* SUPPLIED TEXT *
While it was never really expected that the Retro Hugo winners would reflect the opinions of fans at the time (and this was, in fact, one of the criticisms of the original proposal, that current-day voters would fail to mark what First Fandom thought were the right answers to this quiz, but that was never the goal in mind), the present-day electorate is heavily salted with geezers like me who know that 1944 is when Astounding was the best prozine — all you have to do is look at the fiction ASF and the other prozines published — so who else in all honesty can we be expected to vote for? If in 2020 Campbell’s many documented failings make him a distasteful Hugo choice, the decision should have been not to run these optional awards, not apologize for him winning, and not to orchestrate a vote for somebody else who didn’t do the quality of work Campbell did in 1944.
I No Awarded Campbell.
I put Raymond Palmer in #1 because I always thought that he didn’t get the recognition he deserved. Amazing Stories wasn’t a bad ‘zine at all, not as legendary as Astounding.
When I wrote about Palmer on my old blog some years ago, I got some comments about his belief in flying saucers and the hollow earth, but that’s really not any worse than Campbell’s belief in the inherent superiority of white people (which he wrote many editorials about) or his belief that tobacco smoking was actually better for your health than not (which he also editorialized about), nor his belief in ESP, or his early support of Dianetics…
So to answer your question, Mike, Palmer is who you could have voted for.
Actually, I don’t agree that Astounding was the best magazine of 1944. True, John W. Campbell for all his faults was a fine editor, he discovered a lot of great writers and published some true classics.
However, having looked at the actual magazines (or scans thereof), I saw that while Astounding published some great stories in 1944 (the City stories – and yes, “Desertion” was robbed, “No Woman Born”, “The Children’s Hour”, which finished unfairly low, “Far Centaurus”, “When the Bough Breaks”, etc…), but Campbell also published a lot of dross, though the dross is largely and deservedly forgotten these days. One of those dross works – “Trog” by Murray Leinster – even made the ballot. And I’ve noticed that while Astounding had a lot of classic stories, some of which (the two Foundation stories) don’t hold up all that well, the bad Astounding stories truly were bad. Whereas even the lesser stories in Weird Tales and Planet Stories were always at the very least entertaining.
In general – and I reviewed more than 30 stories from 1944 – I found that Weird Tales had the highest overall quality and so I voted Dorothy McIlwraith in first place. I had Campbell in third or fourth place. I didn’t vote for Cthulhu in first place either – but for Captain Future, who was one of my SF entry drugs, The Shadow, Doc Savage and Pellucidar. I also didn’t vote for Voice of the Imagi-Nation, because I found most of the other zines better.
I do think that the Retro Hugo Recommendation Spreadsheet and Retro Reviews did have an impact – e.g. I doubt that Fritz Leiber would have won best fan writer, if I hadn’t come across his work in The Acolyte and put his name in the spreadsheet. Hampus very likely put “The Wind on the Moon” on the ballot, because he raved about the book. If I dig into the nomination statistics that Nicolas Whyte put up, I note that “Ride the El to Doom” by Allison V. Harding got four nominations and “The Day the World Stood Still”, also by Harding got three. Would this have happened, if I hadn’t reviewed and raved about “Ride the El to Doom” and Steve J. Wright hadn’t reviewed “The Day the World Stood Still”? Though I suspect I would have had to apologise to the Hugo admins, if Harding whose true identity is still not fully known had won and they had to track down her estate.

* DATA BLOCK *

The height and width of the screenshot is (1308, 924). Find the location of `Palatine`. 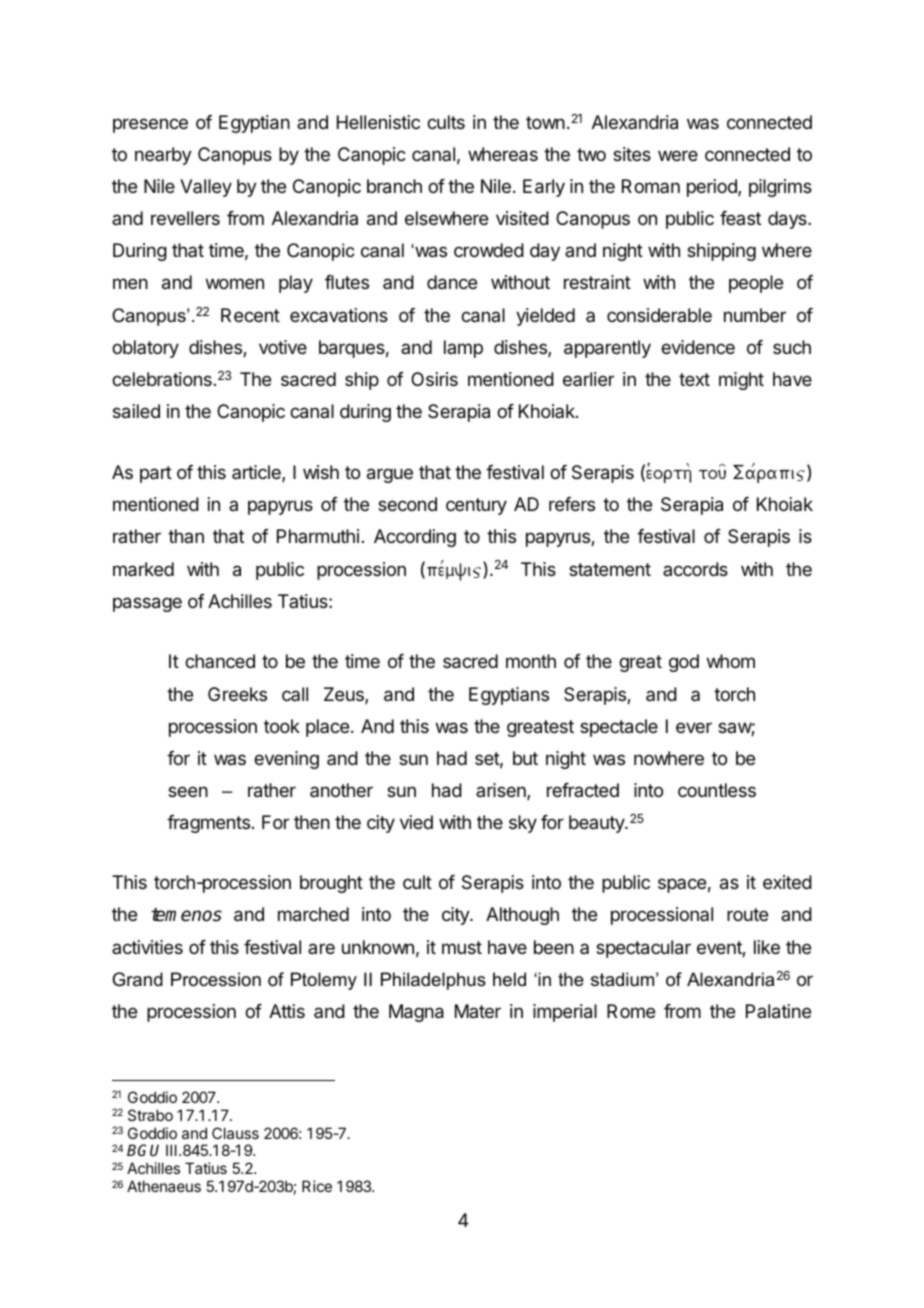

Palatine is located at coordinates (778, 1011).
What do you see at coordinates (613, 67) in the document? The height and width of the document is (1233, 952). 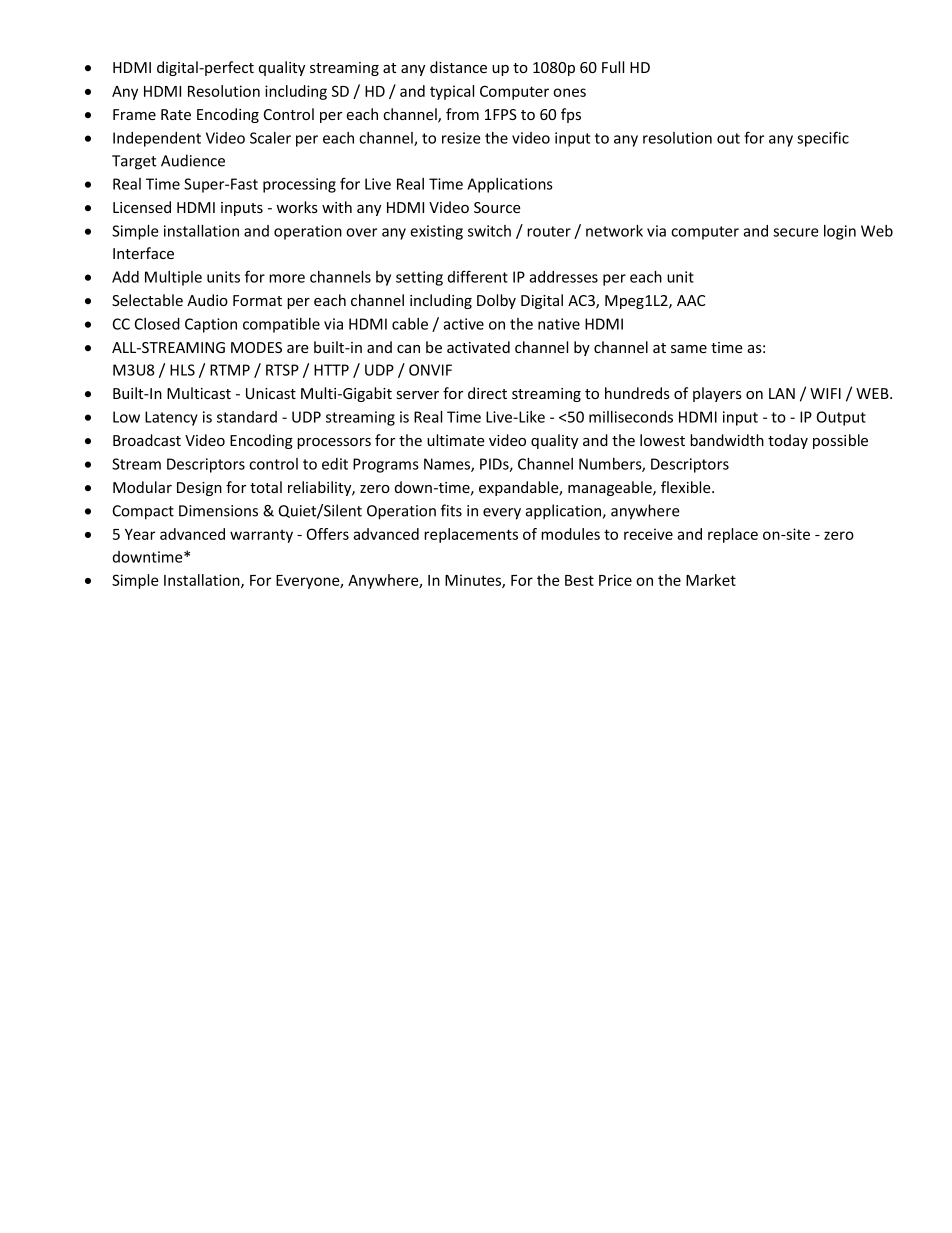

* GIVEN EXERCISE 1 *
In the Retro Hugo discussion, how many nominations did "Ride the El to Doom" by Allison V. Harding get?
* GIVEN EXERCISE 2 *
Carry on the Retro Hugo discussion from the point where it stops.

* EXERCISE RESPONSE 1 *
Four.

* EXERCISE RESPONSE 2 *
That said, I’m also a little frustrated because I started the spreadsheet and Retro Reviews because I wanted to make the Retro Hugos better and also make it easier for voters/nominators to make informed choices and point them at good works that might be overlooked. I had a lot of fun, too, and discovered stories I might never have read otherwise. It wasn’t just me either. N helped to track down elusive dramatic presentation and related work finalists. Steve J. Wright, Paul Fraser, Don Briago and others reviewed lots of stories, novels and whole magazines.
So in short, several of us got together to put the information out there about what is eligible (obviously not Dave Langford 9 years before he was born), what is worth checking out and shared our thoughts on the finalists. If the voters and nominators don’t pay attention to this in sufficient numbers, there’s little we can do about it.
As for the people complaining about Retro Hugos for Campbell, Cthulhu and Forrest J. Ackerman, did you nominate and vote? Did you point out better choices? Did you point people to unjustly forgotten authors/editors/fan writers? If not, then don’t complain.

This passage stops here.